3. Using Secured Debt to Create Wealth
Secured debt is that debt that is based on collateral. Your home mortgage or your car loan are secured by those properties which means if you default on those debts, that property can be confiscated to pay off the loan. This is in contrast to credit card debt, which is unsecured. If you have a mortgage on your home, that is a secured debt that can represent a significant opportunity for creating liquidity for a wealth creation investment plan.
A second mortgage is a serious concern. But if you have been in your home for ten years or so, you may have as much as $30-40 thousand available to you through a second mortgage. It is easy to get a second mortgage loan because it is secured. Usually the lender will not even ask questions about what you need the money for. Then when you get that check for thousands of dollars, you will have created a big nest egg of liquid capital that can launch an aggressive plan for creating wealth through smart investments.
4. Leverage Failure
Once you set out on your investment program, use that age-old strategy that will protect you against those short-term failures. That strategy is – diversify, diversify, diversify. Because yours is an aggressive plan of wealth creation, you will take more risk than someone who is investing for retirement. But spread your capital over a number of investments so no one experiment in wealth creation represents your entire fund.
In this way, you are creating a hedge for yourself against some inevitable failures. This is no criticism of you as a smart investor. Even the most brilliant investors in the world have some failures happen in their portfolio. So instead of letting failure surprise you, plan for it and leverage it for future success. That is a plan that will not allow one small mistake to derail your long-term goal of creating a significant amount of wealth.
5. Learn the Lay of the Land Over and Over Again
One key part of your strategy will be the same the first day you set out to create wealth as it is when you have been at it for ten years. You must plan to constantly stay in a learning curve. After a while you will develop a sense of where to put your money, when to move it and how much to invest in particular wealth creation opportunities. But experienced investors know that you must remap the financial lay of the land constantly.

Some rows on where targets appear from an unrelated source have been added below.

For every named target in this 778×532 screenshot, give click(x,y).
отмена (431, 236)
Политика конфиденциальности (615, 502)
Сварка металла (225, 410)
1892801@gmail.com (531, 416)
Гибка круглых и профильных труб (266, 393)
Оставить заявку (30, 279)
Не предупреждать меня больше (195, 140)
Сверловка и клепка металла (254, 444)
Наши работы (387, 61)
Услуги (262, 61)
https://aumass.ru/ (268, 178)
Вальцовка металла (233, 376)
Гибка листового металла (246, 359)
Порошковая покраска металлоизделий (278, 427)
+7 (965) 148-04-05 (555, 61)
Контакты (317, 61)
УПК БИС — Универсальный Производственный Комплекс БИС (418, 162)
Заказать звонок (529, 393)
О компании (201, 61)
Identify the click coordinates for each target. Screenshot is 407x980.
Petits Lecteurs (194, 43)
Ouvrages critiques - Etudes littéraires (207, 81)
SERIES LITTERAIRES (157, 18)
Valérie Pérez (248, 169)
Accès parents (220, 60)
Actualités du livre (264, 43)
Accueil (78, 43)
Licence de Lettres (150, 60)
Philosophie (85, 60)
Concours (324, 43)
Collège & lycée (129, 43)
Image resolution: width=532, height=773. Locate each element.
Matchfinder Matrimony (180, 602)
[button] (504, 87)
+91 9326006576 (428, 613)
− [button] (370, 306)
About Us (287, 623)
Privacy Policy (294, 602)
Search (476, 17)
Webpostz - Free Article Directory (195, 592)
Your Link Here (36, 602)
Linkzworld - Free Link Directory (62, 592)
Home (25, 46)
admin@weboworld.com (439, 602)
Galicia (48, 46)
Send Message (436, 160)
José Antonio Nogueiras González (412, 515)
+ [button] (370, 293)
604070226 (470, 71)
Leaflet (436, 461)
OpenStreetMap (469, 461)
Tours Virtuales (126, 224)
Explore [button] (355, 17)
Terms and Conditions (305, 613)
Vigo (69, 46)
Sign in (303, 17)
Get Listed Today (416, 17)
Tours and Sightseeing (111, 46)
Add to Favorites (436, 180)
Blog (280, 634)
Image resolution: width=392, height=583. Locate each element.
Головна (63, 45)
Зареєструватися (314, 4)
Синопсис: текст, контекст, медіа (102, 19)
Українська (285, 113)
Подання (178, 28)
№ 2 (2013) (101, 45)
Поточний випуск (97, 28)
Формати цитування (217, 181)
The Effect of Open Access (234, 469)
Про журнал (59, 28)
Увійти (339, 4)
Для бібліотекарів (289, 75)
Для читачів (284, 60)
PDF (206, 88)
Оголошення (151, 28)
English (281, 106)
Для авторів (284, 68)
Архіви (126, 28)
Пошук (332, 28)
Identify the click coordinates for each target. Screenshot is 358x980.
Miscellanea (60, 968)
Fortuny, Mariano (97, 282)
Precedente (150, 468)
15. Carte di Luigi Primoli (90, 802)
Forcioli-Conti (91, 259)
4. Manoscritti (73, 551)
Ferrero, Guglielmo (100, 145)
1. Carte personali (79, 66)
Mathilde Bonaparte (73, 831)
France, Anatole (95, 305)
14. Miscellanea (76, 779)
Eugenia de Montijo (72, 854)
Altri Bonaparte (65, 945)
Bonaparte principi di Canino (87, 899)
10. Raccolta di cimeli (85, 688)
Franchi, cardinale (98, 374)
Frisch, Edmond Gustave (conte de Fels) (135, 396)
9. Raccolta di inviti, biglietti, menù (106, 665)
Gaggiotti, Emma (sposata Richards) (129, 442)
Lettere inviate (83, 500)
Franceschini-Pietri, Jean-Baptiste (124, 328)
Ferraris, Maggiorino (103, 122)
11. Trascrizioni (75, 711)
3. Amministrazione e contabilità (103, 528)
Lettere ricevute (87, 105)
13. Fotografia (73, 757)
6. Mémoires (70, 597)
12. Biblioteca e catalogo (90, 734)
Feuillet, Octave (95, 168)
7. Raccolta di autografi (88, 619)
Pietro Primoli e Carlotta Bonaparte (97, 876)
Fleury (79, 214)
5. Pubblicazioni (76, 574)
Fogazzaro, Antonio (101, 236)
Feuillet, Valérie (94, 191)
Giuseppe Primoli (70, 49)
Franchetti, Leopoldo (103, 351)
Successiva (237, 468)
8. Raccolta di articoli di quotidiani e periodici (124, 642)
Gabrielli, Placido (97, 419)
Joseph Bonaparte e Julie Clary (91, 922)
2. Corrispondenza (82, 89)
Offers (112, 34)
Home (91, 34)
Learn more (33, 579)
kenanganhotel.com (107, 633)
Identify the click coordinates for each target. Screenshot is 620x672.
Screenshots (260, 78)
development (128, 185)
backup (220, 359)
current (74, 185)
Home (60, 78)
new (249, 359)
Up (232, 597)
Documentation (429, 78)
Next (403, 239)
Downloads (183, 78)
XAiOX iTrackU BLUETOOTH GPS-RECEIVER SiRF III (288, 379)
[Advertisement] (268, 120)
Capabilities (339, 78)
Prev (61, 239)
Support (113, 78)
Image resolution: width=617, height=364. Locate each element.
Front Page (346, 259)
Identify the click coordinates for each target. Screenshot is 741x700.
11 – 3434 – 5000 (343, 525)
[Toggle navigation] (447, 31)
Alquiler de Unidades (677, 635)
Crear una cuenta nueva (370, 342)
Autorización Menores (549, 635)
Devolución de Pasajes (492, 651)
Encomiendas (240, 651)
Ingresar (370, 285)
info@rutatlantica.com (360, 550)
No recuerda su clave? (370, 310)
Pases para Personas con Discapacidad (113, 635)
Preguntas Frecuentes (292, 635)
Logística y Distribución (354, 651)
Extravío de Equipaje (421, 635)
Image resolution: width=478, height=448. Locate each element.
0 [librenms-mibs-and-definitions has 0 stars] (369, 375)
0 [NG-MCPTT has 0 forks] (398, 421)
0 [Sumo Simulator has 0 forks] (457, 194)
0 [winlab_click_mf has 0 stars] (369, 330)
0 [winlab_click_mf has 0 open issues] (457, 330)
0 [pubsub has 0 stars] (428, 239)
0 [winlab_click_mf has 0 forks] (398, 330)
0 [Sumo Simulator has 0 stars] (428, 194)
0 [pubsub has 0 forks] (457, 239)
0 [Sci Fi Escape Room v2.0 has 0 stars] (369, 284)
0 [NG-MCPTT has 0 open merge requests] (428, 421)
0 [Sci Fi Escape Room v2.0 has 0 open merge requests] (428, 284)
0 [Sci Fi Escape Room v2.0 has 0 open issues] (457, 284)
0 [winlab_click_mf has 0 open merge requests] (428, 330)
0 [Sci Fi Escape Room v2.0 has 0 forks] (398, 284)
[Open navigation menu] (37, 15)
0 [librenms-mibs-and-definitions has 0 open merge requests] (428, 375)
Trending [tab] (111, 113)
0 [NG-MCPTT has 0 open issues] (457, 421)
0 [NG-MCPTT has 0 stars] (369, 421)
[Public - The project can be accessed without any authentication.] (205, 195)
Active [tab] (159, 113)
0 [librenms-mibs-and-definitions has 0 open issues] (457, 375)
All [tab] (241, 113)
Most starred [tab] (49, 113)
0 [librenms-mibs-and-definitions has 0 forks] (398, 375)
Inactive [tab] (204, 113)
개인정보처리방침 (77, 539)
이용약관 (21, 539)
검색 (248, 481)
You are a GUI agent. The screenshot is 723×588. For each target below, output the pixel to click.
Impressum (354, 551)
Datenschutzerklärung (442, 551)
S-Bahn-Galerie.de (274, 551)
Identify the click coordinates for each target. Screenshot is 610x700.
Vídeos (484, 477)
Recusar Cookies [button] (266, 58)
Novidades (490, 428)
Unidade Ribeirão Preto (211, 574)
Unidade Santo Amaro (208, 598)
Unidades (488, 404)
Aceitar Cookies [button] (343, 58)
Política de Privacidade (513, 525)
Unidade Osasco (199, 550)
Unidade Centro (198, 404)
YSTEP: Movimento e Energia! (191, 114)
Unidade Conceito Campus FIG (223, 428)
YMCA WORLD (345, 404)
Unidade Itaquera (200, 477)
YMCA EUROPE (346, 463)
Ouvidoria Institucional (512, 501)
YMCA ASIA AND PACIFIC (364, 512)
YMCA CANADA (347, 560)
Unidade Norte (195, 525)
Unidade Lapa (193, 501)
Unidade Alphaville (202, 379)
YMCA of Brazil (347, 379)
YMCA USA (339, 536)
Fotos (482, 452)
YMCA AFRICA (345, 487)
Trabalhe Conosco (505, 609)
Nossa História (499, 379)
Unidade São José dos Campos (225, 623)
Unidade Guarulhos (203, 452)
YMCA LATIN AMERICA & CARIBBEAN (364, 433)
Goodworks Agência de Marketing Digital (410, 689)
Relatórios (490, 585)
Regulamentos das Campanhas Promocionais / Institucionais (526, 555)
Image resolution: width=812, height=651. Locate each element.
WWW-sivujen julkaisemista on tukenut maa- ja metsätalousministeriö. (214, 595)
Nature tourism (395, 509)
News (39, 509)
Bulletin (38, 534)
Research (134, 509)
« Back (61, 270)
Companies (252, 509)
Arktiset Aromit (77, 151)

Just in the last few years, the way stocks and other investment vehicles work has changed completely. Those investors who learn the lay of the lay over and over again are the ones who will find paths to creating wealth in every possible kind of market. It takes that kind of flexibility and willingness to stay limber and ready to move your investments on a moments notice. But if you can do it, your strategy for creating wealth is one that has a high likelihood of great success.